§ Exercise requirements
• 1. Answer these questions from the text on ftp and rpm package updates, each on its own line:
(a) Which protocol does the text suggest using instead of ftp?
(b) What does the md5 sum protect against, according to the text?
(c) Which tool does the text say does not check package signatures?
• 2. Carry on the text about ftp and rpm package updates from its last sentence.

------ Exercise text ------

As ftp is a weird protocol anyway, I don't think it should be used so much, especially for important things like updates.
They should use scp :-)
Oh please. rpm's package signing is there to check the integrity of packages which have come from unknown sources (read ftp servers) and to protect against intentional corruption. Using scp would be an other waste of time, as yast should pop up a big box in bright red reading "integrity of this package can't be checked / fails to verify and it may be corrupted and contain a trojan/virus/othernasty - would you like me to permanently remove this package - default answer yes" if necessary. Note I'm talking about rpm signatures, not its md5 sum, which ony protects against accidental corruption on download. apt-get AFAIU does not check package signatures, nor are most debian packages signed anyway. Considering the ten zillion packagers sining in a way which makes somes sense is somewhat difficult, and may not yet be operational. I agree with Roman - use apt-get if you feel so inclined, I won't. Why not use microdaft straight away - it's all very easy too, and security is an afterthought at best. I find downloading a recursive ftp server dir listing tells me what's new (there are time stamps on files). wget and rpm -Kv immediately after download work well, so does rpm -UvhF on all machines I have. If it's urgent copy/paste from the advisory into wget does work too. I don't see a big problem, although yes it could be automated more to make it an absolut no-brainer. No doubt YOU will get there.

------ Listed entries ------

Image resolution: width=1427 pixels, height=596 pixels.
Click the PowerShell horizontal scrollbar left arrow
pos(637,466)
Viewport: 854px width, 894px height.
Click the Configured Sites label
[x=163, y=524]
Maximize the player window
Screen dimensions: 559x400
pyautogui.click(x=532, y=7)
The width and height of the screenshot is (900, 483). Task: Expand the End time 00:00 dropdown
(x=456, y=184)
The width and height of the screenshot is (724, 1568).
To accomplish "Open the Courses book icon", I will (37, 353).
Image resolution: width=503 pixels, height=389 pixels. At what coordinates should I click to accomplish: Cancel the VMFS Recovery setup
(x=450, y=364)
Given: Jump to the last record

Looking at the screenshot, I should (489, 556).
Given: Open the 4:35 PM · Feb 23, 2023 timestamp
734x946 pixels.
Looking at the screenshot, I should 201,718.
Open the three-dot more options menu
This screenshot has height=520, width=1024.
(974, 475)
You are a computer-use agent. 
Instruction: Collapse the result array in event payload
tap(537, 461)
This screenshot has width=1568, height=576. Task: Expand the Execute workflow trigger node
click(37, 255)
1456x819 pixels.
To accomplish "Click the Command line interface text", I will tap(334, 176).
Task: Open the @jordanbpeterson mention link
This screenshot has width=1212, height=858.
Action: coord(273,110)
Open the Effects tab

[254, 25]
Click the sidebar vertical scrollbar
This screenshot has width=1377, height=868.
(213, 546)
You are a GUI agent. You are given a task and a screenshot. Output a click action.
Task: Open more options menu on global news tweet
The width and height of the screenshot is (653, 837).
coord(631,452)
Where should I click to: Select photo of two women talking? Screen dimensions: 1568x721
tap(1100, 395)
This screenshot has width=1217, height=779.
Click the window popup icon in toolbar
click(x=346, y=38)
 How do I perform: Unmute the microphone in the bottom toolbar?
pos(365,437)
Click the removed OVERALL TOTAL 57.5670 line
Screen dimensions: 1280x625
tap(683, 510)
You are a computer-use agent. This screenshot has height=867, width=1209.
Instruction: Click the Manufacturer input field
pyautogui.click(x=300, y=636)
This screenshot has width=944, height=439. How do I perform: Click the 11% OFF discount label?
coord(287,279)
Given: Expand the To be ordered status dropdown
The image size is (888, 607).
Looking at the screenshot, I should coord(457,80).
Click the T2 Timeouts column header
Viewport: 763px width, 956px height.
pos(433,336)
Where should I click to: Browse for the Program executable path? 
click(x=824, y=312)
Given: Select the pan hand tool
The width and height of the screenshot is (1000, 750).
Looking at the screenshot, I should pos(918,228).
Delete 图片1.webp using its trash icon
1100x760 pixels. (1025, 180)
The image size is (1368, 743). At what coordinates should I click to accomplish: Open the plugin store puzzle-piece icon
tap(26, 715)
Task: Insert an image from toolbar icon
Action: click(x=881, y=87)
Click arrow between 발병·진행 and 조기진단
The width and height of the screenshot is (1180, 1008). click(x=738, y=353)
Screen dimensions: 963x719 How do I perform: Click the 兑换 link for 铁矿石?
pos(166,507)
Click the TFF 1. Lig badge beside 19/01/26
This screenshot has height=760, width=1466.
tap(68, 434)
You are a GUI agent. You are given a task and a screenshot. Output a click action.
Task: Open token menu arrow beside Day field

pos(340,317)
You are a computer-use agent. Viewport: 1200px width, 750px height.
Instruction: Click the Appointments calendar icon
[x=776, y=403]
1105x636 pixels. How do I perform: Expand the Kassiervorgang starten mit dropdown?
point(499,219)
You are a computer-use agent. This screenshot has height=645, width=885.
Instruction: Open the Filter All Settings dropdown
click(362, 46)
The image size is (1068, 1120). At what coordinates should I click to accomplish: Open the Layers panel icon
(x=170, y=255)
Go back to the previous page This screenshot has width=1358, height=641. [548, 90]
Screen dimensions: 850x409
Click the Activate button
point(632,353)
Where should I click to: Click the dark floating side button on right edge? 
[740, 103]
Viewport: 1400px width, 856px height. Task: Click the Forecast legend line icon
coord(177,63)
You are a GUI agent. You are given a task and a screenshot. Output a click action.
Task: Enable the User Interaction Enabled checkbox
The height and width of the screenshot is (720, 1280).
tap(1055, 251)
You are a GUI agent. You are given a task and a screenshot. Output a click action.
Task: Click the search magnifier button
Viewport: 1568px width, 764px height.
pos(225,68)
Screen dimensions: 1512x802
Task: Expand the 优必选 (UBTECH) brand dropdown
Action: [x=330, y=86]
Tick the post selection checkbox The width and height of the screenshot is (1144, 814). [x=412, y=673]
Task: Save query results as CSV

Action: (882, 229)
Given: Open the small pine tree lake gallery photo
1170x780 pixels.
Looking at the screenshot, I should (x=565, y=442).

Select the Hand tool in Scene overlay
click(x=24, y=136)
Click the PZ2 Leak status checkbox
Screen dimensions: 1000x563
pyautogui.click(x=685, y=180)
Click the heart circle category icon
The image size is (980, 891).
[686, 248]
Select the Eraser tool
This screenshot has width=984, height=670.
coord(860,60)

------

§ Answers by item
• 1.
(a) scp
(b) Accidental corruption on download
(c) apt-get

• 2.
I have submitted several bug reports to feedback@suse.com and bugs@suse.de
It's feedback@suse.de as listed in every rpm info and stated on mailing lists many times. These reports are acted on, SuSE did say that many times too, and I know from experience that that is correct. Also, as it's security-relevant you ought to be using security@suse.de at least some days before contacting bugtraq.
and not heard back from them. I have a serious mind to submit this to BugTraq in the hope of forcing SuSE to do something about it. I've never done anything like that before - do you think I should?
I consider it to be a serious issue if true, but unless you correctly notify SuSE you can't claim "vendor notified" status on bugtraq, which does not look good on you. Volker -- Volker Kuhlmann Please do not CC list postings to me.